Long ago, there was a crass joke running around about the audacity (!) of the Pope and some old celibate men (!!) to "tell us all what we could do in our bedrooms": it went something like this: "You no playa the game, you no maka the rules."
While that joke only illustrated the ignorance of a public concerning what Church law--God's law--was all about, it seems to me that old line would be apopos to this young lady's conduct. She's not Catholic...yet she thinks she has a right to "maka the rules"?
The college is being very charitable indeed if all it does is remove the condoms and tell her to cease and desist. Lesser offenses on the other side of the fence have been known to give students at secular colleges MAJOR headaches...
Posted by: Janny | Friday, March 06, 2009 at 07:14 AM
may I answer the question that heads your post?
No.
Posted by: j | Friday, March 06, 2009 at 12:03 PM
"The college is being very charitable indeed if all it does is remove the condoms and tell her to cease and desist."
Yes. But if she continues, as she most likely will, the college should expel her. It's time for the cancer to be rooted out.
Posted by: Jackson | Saturday, March 07, 2009 at 09:14 AM
Do college students possess free will?
No, they do not... however, the expense of acquiring one is usually covered via student loans...
Posted by: Jeff Grace | Saturday, March 07, 2009 at 09:58 AM
I hope Stonehill uses this incident to start a discussion on why the Church forbids artificial contraception. It could be interesting.
Ms. Freitas will probably ask the other side to go to Sunday Mass at any Catholic church and have a look around at the surprising number of families with two or three children, not ten or twelve as in the old days. Why is that? How will her opponents respond? Those couples are using natural family planning? They are sinfully using artificial contraception? Or, they are using artificial contraception, but not sinfully, because they have carefully consulted their consciences, and decided that it isn't sinful? The Church is confused, uninformed, too saintly to discuss difficult sexual matters in the real world? Or, it's none of our business what other couples do?
This is a great opportunity to engage the culture in an important debate. Have Gov. Sebelius and Gov. Cuomo come and defend their actions in light of their Catholic faith. Have Prof. Daniel McGuire come and ask him why he thinks the way he does. Have someone just back from the missions come and give his or her opinion in light of life in a developing country. Have Vice-Pres. Biden come and explain his support for the new Mexico City Policy. Is it a racist program designed to reduce the number of Africans, Asians, and Latin Americans? How can he, in good conscience, support this policy? Maybe Stonehill College did some of this.

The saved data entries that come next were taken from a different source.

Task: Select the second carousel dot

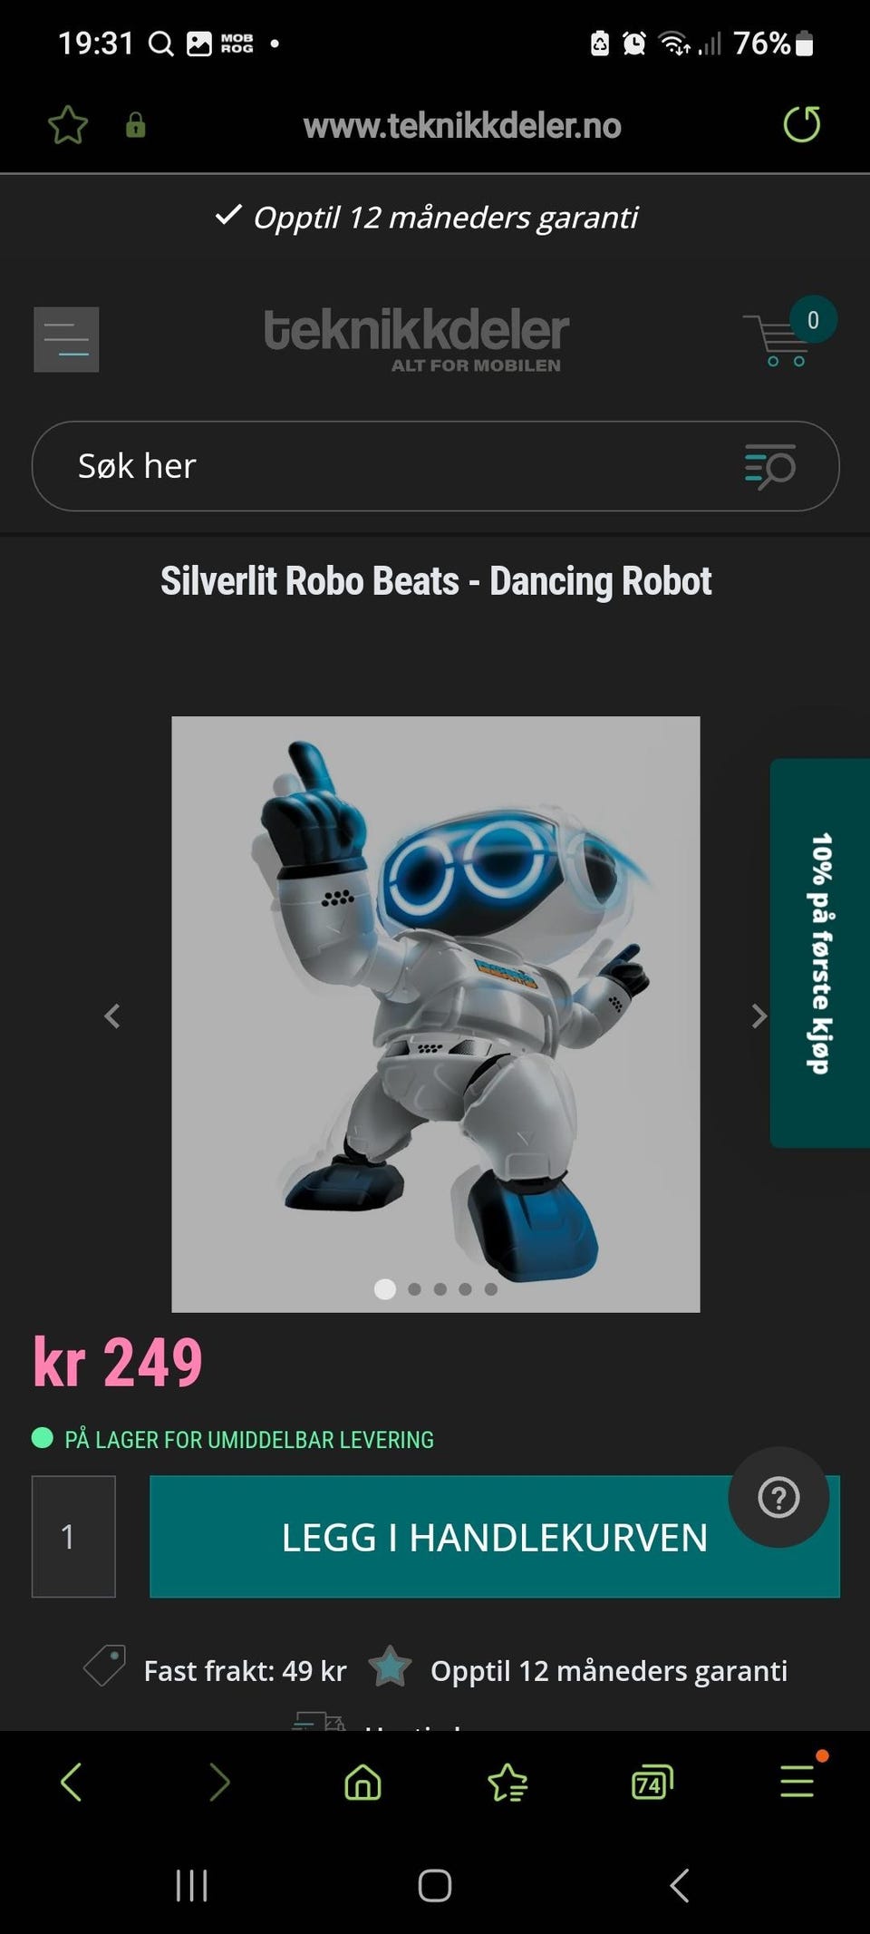Action: point(414,1289)
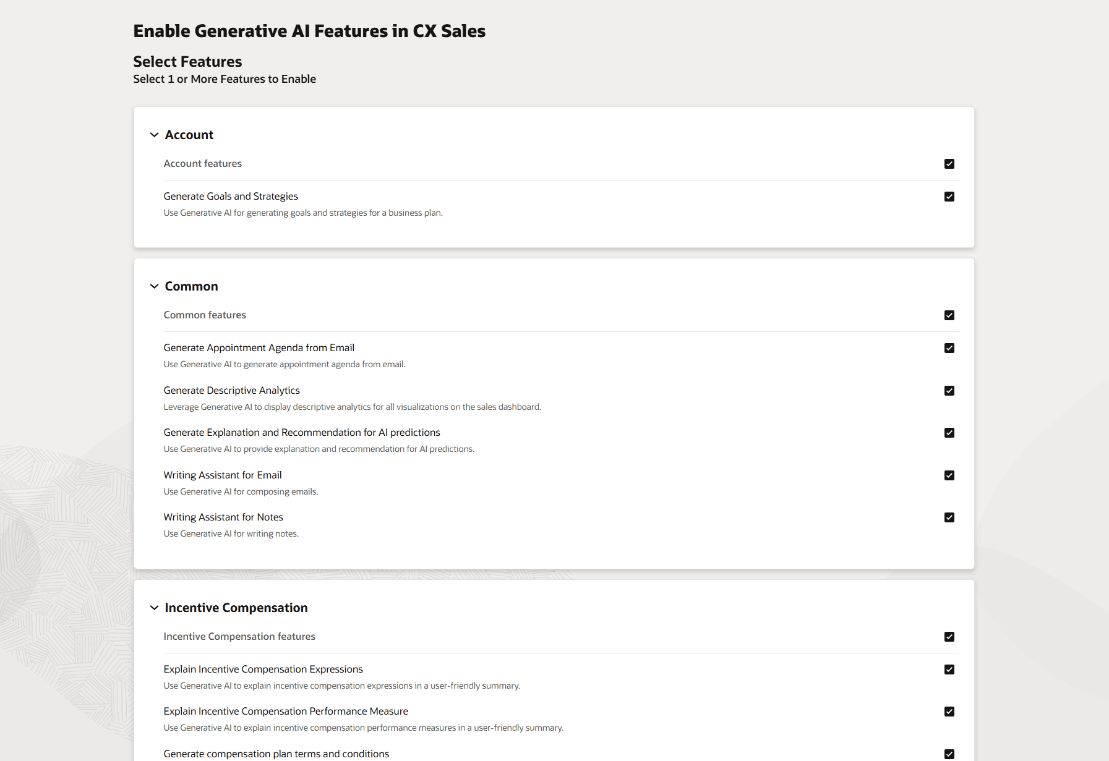
Task: Disable Generate Explanation and Recommendation for AI predictions
Action: (949, 433)
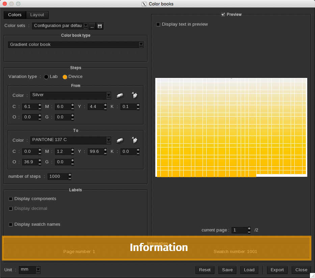
Task: Click the eraser icon in the To section
Action: pos(120,140)
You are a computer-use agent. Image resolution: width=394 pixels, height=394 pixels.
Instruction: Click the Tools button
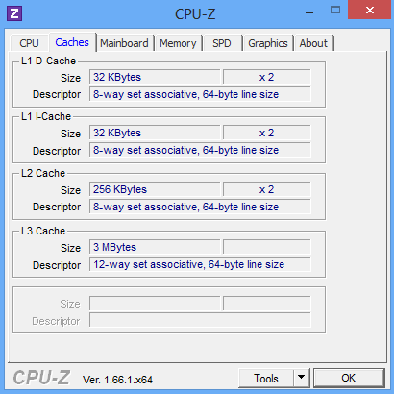(x=266, y=378)
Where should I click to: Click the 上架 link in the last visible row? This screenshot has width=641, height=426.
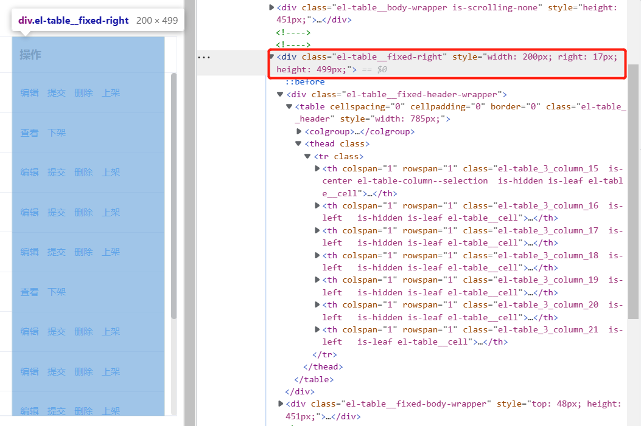point(110,411)
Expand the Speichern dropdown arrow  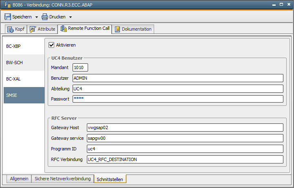(37, 17)
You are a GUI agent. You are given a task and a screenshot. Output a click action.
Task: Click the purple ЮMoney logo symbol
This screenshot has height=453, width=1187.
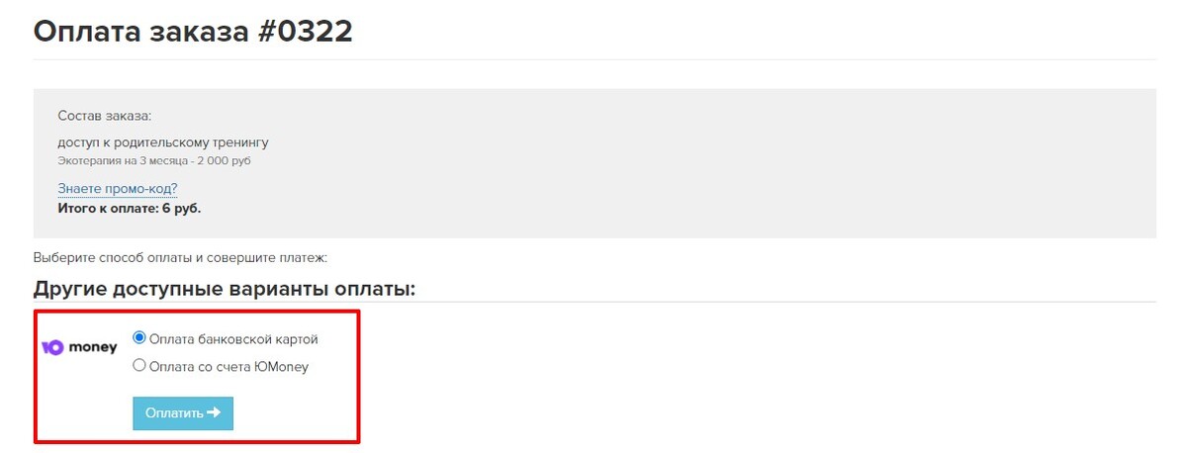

Posted by: Dan Deeny | Sunday, March 08, 2009 at 06:00 AM
This statement is absolute perfection: "College students, you see, can be educated in a whole host of issues and disciplines, including the pressing discipline of choosing to use condoms—not to mention learning how to avoid drugs, sexual harassment, being racist, being sexist, being bigoted, smoking, etc. But they cannot, for the life of them, ever learn to avoid having sex."
LOL, "the liberal ethos." No doubt Ms. Freitas learned her sexual enlightenment from our glorious public school system. If she was educated in Catholic schools, this is one more piece of evidence that more attention must be paid to educating Catholics better from age 0 onwards.
Man, sarcasm is spreading like wild-fire, but remember: there is no fire without fuel.